Comment by walterburns

9 hours ago

"But we'd like to give a type to this function. In most languages (Haskell, Typescript, C++, Rust, C#, etc.) there is no way to do that.[2] "

Can't you do this with a GADT? With a GADT, the type of the output can be specified by which branch of the GADT the input matches. Seems quite a similar idea.

GADTs let you do similar things in the simplest cases, they just don't work as well for complex constraints.

Like, append: Vector n t -> Vector m t -> Vector (n+m) t. With GADTs you need to manually lift (+) to work on the types, and then provide proofs that it's compatible with the value-level.

Then you often need singletons for the cases that are more complex- if I have a set of integers, and an int x, and I want to constrain that the item is in the set and is also even, the GADT approach looks like:

doThing :: Singleton Int x -> Singleton (Set Int) s -> IsInSet x s -> IsEven x -> SomeOutput

Which looks reasonable, until you remember that the Singleton type has to have a representation which is convenient to prove things about, not a representation that is convenient/efficient to operate on, which means your proofs will be annoying or your function itself will hardly resemble a "naive" untyped implementation.

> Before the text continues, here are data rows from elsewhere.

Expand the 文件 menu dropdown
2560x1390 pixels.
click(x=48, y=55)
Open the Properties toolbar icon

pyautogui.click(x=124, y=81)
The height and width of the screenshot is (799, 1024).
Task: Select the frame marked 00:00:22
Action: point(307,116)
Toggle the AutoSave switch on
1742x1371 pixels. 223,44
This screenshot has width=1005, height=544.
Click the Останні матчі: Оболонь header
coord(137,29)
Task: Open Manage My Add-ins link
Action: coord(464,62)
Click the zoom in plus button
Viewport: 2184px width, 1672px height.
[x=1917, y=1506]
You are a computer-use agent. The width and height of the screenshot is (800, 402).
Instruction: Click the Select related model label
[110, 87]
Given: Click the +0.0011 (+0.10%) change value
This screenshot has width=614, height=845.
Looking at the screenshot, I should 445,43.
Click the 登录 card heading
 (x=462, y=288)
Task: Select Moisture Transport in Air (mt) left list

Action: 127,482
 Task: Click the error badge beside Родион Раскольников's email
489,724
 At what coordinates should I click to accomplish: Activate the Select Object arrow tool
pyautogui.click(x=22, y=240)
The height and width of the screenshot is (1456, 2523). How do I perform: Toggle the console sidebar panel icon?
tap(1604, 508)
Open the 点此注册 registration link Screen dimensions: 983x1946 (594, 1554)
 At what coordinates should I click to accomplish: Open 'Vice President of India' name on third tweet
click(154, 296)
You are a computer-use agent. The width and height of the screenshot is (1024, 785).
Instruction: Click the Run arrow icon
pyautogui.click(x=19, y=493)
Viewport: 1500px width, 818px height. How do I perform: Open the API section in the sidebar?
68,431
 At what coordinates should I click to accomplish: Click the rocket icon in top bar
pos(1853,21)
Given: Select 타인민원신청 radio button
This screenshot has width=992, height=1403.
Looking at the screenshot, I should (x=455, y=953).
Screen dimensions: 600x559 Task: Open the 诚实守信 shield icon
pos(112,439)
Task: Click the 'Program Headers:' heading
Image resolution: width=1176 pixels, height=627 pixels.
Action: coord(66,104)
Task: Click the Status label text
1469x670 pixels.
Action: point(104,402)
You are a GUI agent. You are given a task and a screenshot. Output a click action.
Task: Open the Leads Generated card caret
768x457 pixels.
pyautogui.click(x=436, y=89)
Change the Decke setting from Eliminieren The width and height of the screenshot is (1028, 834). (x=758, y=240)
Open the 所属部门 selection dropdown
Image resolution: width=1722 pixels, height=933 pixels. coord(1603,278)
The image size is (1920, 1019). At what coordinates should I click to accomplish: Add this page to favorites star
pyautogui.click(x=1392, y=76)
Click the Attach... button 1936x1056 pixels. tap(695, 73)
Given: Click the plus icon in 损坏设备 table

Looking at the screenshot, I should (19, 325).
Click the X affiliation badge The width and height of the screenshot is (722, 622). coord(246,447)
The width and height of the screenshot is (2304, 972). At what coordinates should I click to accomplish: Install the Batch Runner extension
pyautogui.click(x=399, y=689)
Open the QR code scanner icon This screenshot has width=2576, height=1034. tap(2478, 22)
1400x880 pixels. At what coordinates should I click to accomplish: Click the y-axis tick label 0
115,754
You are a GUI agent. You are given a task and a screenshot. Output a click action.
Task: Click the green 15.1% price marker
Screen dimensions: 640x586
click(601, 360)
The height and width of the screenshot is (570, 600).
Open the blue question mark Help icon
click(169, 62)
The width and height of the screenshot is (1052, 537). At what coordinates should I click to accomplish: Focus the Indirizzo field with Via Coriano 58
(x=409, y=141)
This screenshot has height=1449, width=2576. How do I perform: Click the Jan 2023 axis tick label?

Dependent types fix this because your values are "just" values, so it would be something like

doThing :: (x : int) -> (s : set int) -> so (is_in s x) -> so (even x) -> SomeOutput

Here, x and s are just plain values, not a weird wrapper, and is_in and event are ordinary (and arbitrary) library functions.

I mean, you can trivially do it with a (non-G) ADT, if you're content with wrapping the return value.

OTOH you can do this in TypeScript easily without wrapping; it could return a union type `number | string`.

  • Isn't that just saying you can do dependent types in TypeScript easily so long as you're willing to give up type checking?

    • Actually, it's even simpler: you should just be able to use signature overloading:

        myFunc(x: true): number
        myFunc(x: false): string
      

      The article's assertion that TypeScript can't represent this is quite false.